- Opening Delimiter -
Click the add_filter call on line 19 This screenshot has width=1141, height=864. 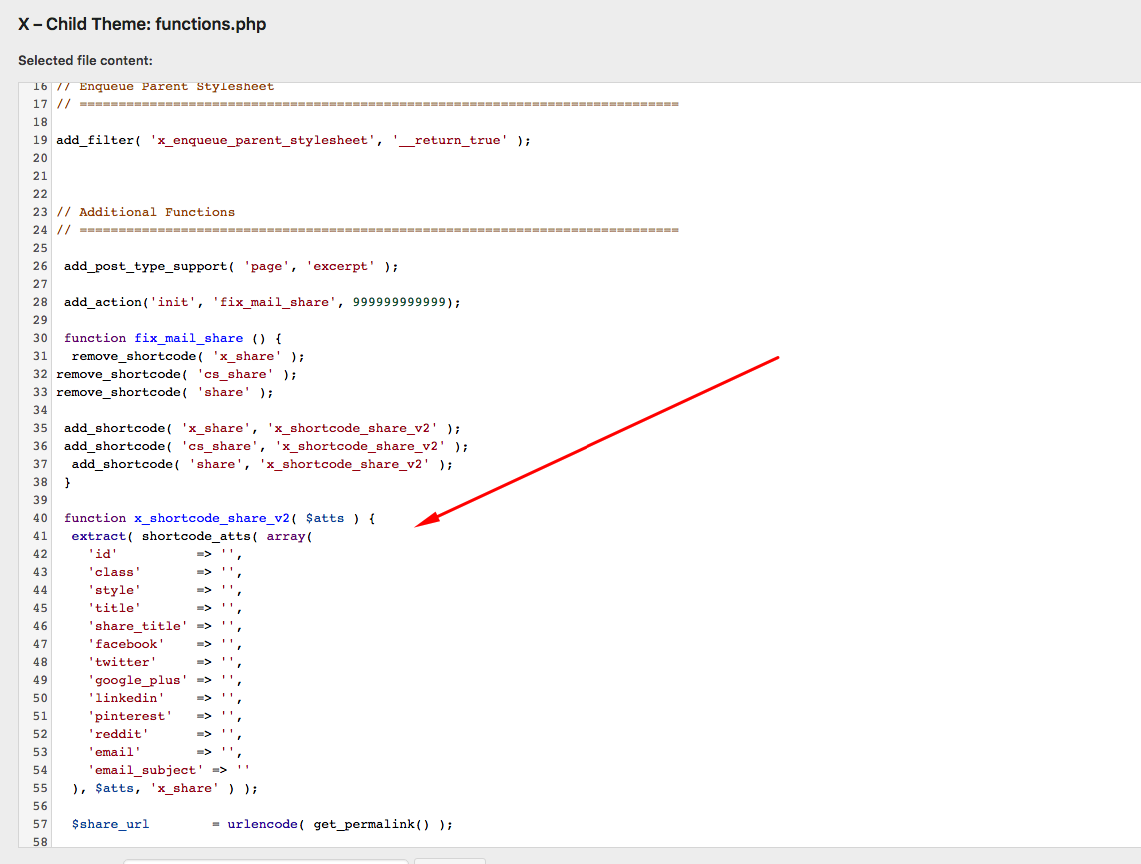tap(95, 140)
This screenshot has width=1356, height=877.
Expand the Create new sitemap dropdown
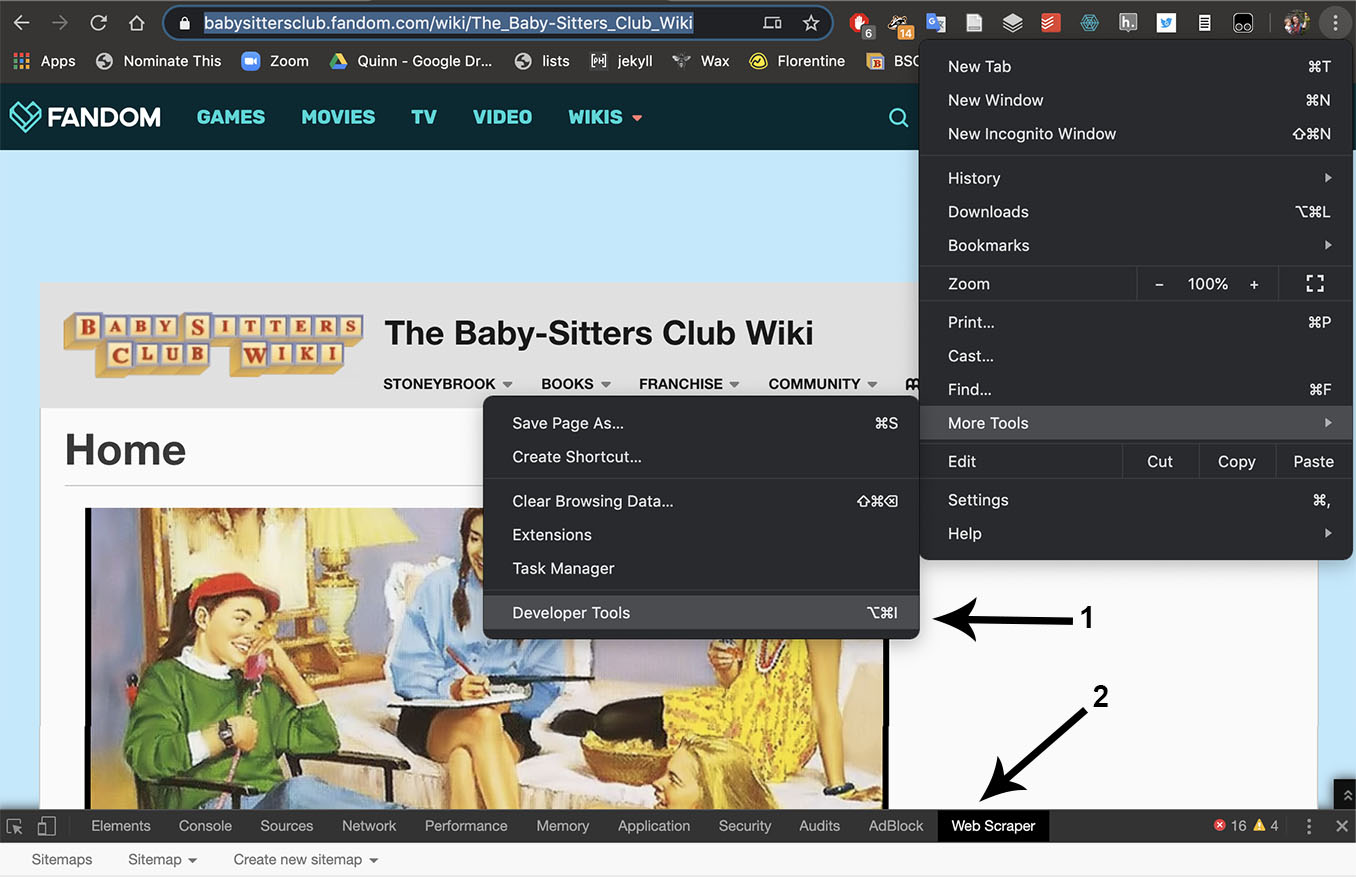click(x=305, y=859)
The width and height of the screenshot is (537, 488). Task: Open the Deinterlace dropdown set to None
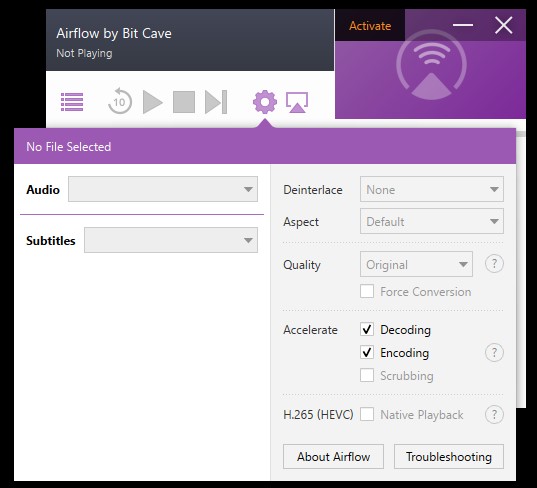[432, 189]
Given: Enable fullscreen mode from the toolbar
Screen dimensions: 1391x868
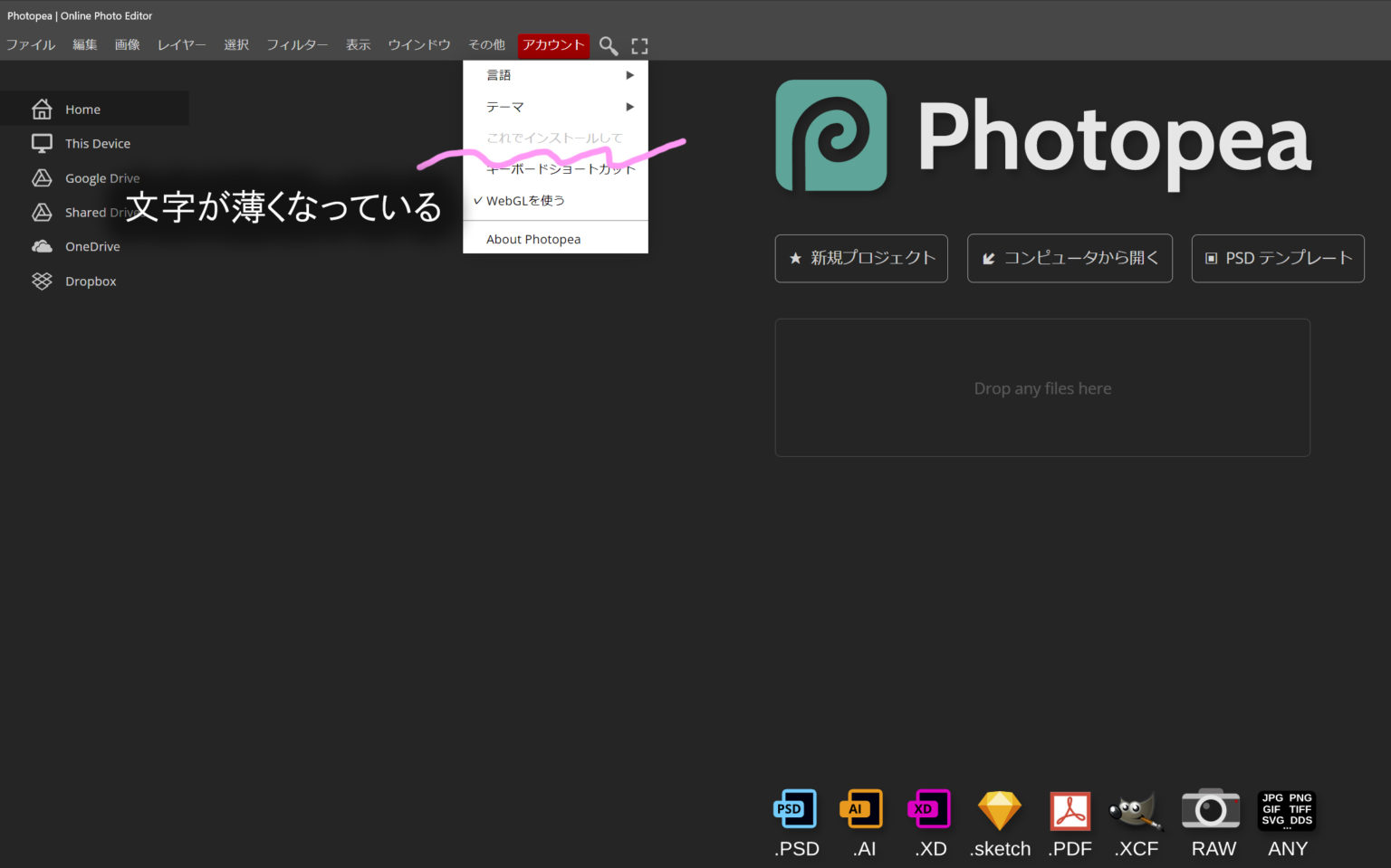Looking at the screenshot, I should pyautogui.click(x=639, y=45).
- Closing Delimiter -
- Opening Delimiter -
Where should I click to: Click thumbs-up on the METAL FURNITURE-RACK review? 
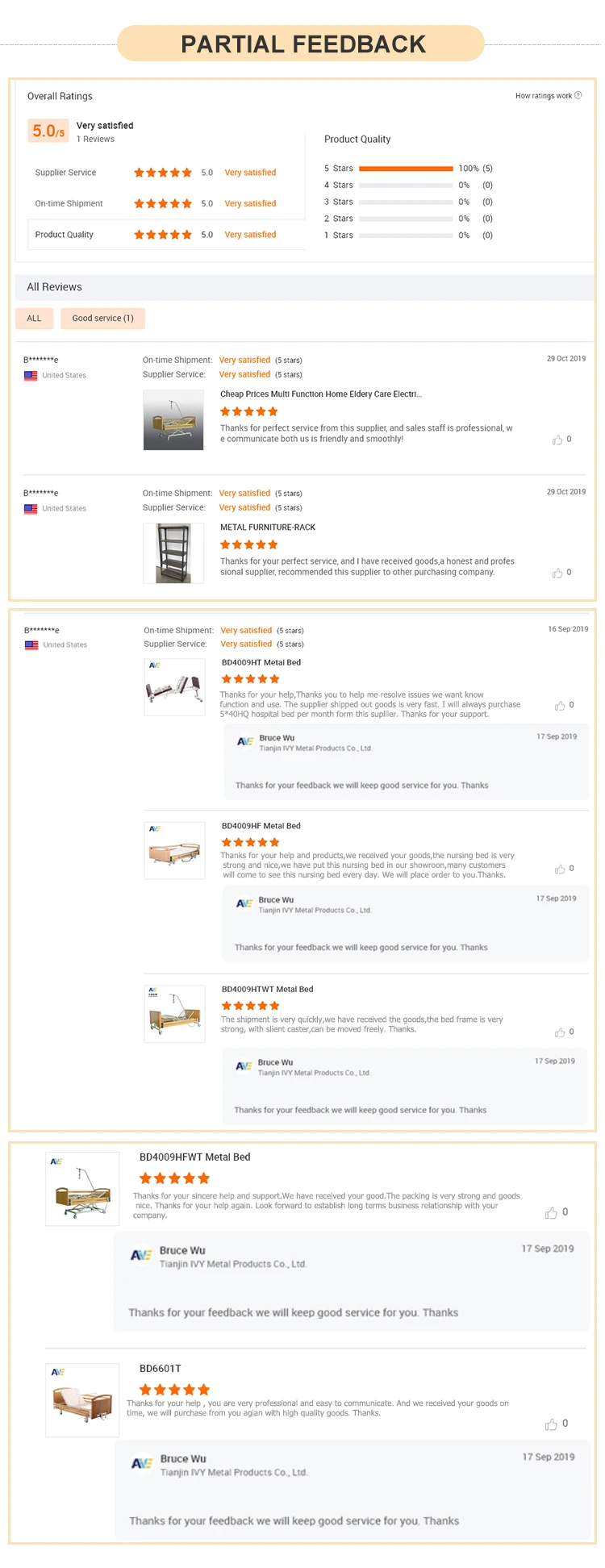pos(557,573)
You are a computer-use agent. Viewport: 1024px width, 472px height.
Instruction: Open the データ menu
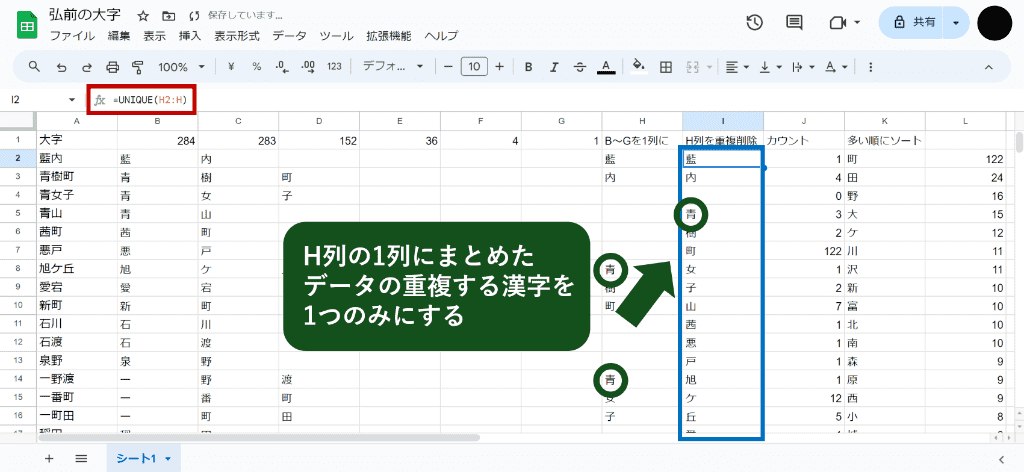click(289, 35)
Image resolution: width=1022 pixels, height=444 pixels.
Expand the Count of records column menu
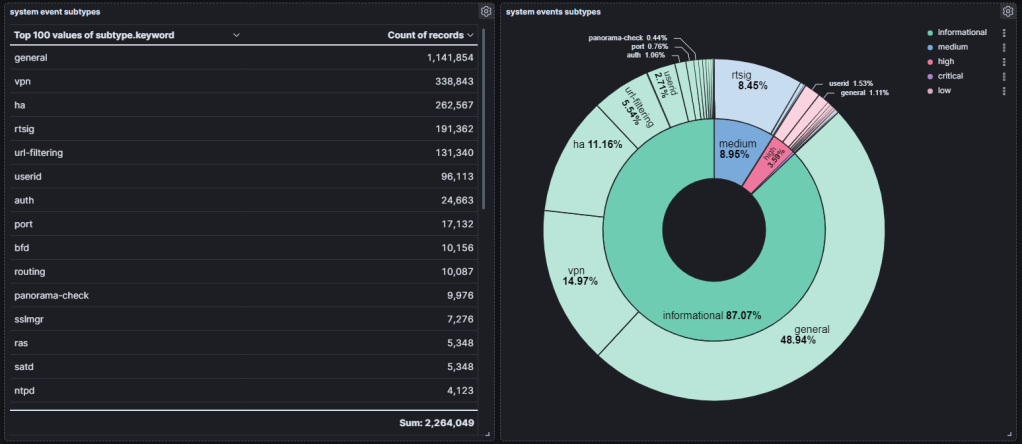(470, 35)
- Closing Delimiter -
- Opening Delimiter -
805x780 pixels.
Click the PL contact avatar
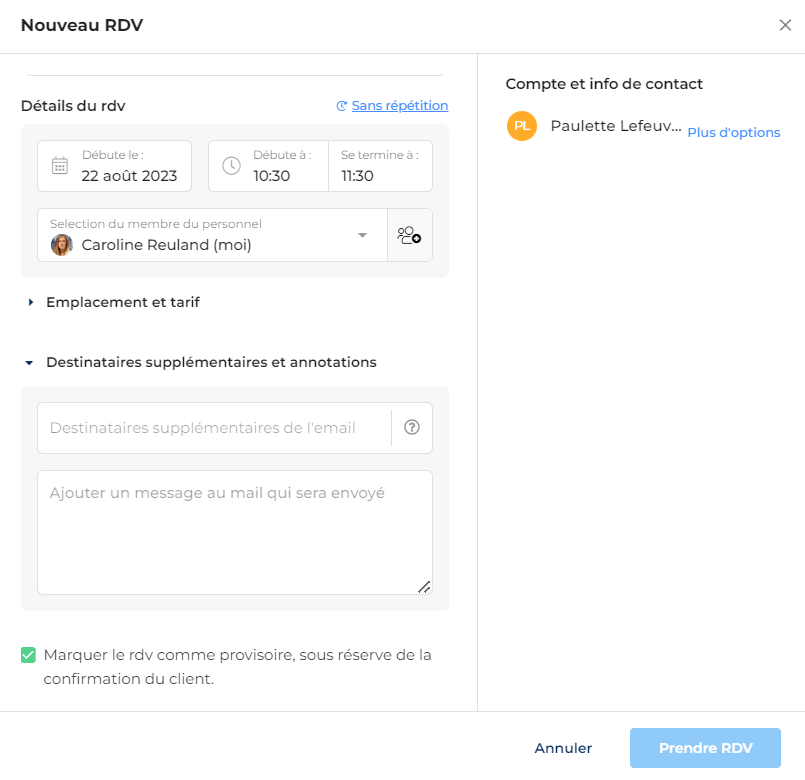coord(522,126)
- Closing Delimiter -
THE PROBLEM - Lines from the entries that contain the string "pixels" must be found and copied.

TASK ANSWER -
Image resolution: width=1022 pixels, height=444 pixels.
805x780 pixels.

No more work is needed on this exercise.